There’s no one way to describe Glas Italia’s collection. Renown for partnering with leading designers from around the globe, the brand’s collection is as varied as it is wide, with elegant designs by Patricia Urquiola sitting side by side with minimal, bold pieces by Jean-Marie Massaud, work by 20th century designer icons such as Nanda Vigo and Ettore Sottsass spoken in the same sentence as 21st century innovators such as Johanna Grawunder and Nendo.
This is glass, but not as you know it. At Glas Italia, glazing is pushed to new levels and conventional constraints are transcended. Each piece is a statement, and an achievement. Researching into and designing glass, the brand utilises highly advanced technology and increasingly complex manufacturing processes, digitally and silk-screen printing, water jet shaping, etching, sandblasting, tempering and embedding films, fabrics and meshes. Clear, coloured, mirrored, frosted, and textured glass ignores the will of gravity and previous manufacturing ability, and makes its own rules, paving the way for the future. Pigments swirl, surfaces become iridescent, reflections warp and shadows take on a starring role. Should these pieces be in a museum? Undoubtedly. But they’re also perfectly primed for living with.

------------------------------

[Stated exercise 1]:
Answer these questions using the Glas Italia text:
(a) Which two 20th-century designer icons does it name?
(b) Which two 21st-century innovators does it name?
(c) What does the brand embed in its glass?

[Extracted records]:
------------------------------

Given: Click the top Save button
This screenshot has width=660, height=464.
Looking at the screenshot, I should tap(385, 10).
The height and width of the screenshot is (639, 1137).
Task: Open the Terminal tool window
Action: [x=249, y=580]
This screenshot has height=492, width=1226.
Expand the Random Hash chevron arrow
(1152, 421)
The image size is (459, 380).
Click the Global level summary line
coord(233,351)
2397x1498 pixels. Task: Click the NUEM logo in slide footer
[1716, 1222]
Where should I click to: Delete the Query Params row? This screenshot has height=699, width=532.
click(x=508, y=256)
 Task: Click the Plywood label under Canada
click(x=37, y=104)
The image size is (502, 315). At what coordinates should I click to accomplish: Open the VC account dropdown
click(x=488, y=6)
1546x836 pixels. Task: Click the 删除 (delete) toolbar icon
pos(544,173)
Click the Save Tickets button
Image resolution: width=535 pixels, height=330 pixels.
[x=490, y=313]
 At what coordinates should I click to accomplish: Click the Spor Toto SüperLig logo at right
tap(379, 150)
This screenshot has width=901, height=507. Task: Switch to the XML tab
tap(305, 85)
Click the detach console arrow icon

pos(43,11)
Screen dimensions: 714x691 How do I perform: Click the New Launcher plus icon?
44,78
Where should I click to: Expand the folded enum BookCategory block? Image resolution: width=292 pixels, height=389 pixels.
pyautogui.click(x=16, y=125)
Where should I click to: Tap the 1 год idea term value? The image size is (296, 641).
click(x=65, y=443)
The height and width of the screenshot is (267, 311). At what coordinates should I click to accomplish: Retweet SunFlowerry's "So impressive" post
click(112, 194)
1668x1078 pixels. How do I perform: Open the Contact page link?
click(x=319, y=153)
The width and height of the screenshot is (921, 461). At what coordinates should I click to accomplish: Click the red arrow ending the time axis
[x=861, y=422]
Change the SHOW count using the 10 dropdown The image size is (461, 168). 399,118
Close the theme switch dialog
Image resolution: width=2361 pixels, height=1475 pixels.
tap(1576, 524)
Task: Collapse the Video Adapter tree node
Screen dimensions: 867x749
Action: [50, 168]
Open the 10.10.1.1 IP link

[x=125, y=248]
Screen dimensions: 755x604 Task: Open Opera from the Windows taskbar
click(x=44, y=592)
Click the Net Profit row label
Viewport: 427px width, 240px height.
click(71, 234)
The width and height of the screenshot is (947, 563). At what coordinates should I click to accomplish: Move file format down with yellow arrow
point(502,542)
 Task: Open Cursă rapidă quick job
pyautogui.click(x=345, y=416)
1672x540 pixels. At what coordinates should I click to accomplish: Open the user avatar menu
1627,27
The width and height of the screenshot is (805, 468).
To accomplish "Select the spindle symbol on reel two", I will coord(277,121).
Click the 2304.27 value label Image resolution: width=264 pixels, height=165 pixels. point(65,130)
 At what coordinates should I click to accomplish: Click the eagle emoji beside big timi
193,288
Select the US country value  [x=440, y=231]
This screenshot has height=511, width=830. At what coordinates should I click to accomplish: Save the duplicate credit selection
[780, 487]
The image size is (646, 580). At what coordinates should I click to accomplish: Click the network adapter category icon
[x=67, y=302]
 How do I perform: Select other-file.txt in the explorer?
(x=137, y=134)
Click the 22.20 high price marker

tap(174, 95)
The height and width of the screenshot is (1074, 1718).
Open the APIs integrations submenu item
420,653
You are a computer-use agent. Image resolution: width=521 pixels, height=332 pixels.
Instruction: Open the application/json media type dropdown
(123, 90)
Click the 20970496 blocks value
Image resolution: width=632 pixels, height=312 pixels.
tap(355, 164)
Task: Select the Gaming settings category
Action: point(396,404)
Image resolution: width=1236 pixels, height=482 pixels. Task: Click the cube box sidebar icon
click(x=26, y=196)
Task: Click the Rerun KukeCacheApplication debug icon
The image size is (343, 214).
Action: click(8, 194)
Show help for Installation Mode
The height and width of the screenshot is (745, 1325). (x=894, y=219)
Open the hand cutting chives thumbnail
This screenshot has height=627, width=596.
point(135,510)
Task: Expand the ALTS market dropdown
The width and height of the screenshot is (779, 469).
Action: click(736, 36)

------------------------------

[Stated exercise 2]:
In the records, rewrite the part that opens with the line containing "This screenshot has width=901, height=507." and closes with the line containing "Select the US", substituting "Screen size" for "Screen dimensions" and changing nothing else.

[Solution 1]:
(a) Nanda Vigo and Ettore Sottsass
(b) Johanna Grawunder and Nendo
(c) Films, fabrics and meshes

[Solution 2]:
This screenshot has width=901, height=507. Task: Switch to the XML tab
tap(305, 85)
Click the detach console arrow icon

pos(43,11)
Screen size: 714x691 How do I perform: Click the New Launcher plus icon?
44,78
Where should I click to: Expand the folded enum BookCategory block? Image resolution: width=292 pixels, height=389 pixels.
pyautogui.click(x=16, y=125)
Where should I click to: Tap the 1 год idea term value? The image size is (296, 641).
click(x=65, y=443)
The height and width of the screenshot is (267, 311). At what coordinates should I click to accomplish: Retweet SunFlowerry's "So impressive" post
click(112, 194)
1668x1078 pixels. How do I perform: Open the Contact page link?
click(x=319, y=153)
The width and height of the screenshot is (921, 461). At what coordinates should I click to accomplish: Click the red arrow ending the time axis
[x=861, y=422]
Change the SHOW count using the 10 dropdown The image size is (461, 168). 399,118
Close the theme switch dialog
Image resolution: width=2361 pixels, height=1475 pixels.
tap(1576, 524)
Task: Collapse the Video Adapter tree node
Screen size: 867x749
Action: [50, 168]
Open the 10.10.1.1 IP link

[x=125, y=248]
Screen size: 755x604 Task: Open Opera from the Windows taskbar
click(x=44, y=592)
Click the Net Profit row label
Viewport: 427px width, 240px height.
click(71, 234)
The width and height of the screenshot is (947, 563). At what coordinates should I click to accomplish: Move file format down with yellow arrow
point(502,542)
 Task: Open Cursă rapidă quick job
pyautogui.click(x=345, y=416)
1672x540 pixels. At what coordinates should I click to accomplish: Open the user avatar menu
1627,27
The width and height of the screenshot is (805, 468).
To accomplish "Select the spindle symbol on reel two", I will coord(277,121).
Click the 2304.27 value label Image resolution: width=264 pixels, height=165 pixels. point(65,130)
 At what coordinates should I click to accomplish: Click the eagle emoji beside big timi
193,288
Select the US country value  [x=440, y=231]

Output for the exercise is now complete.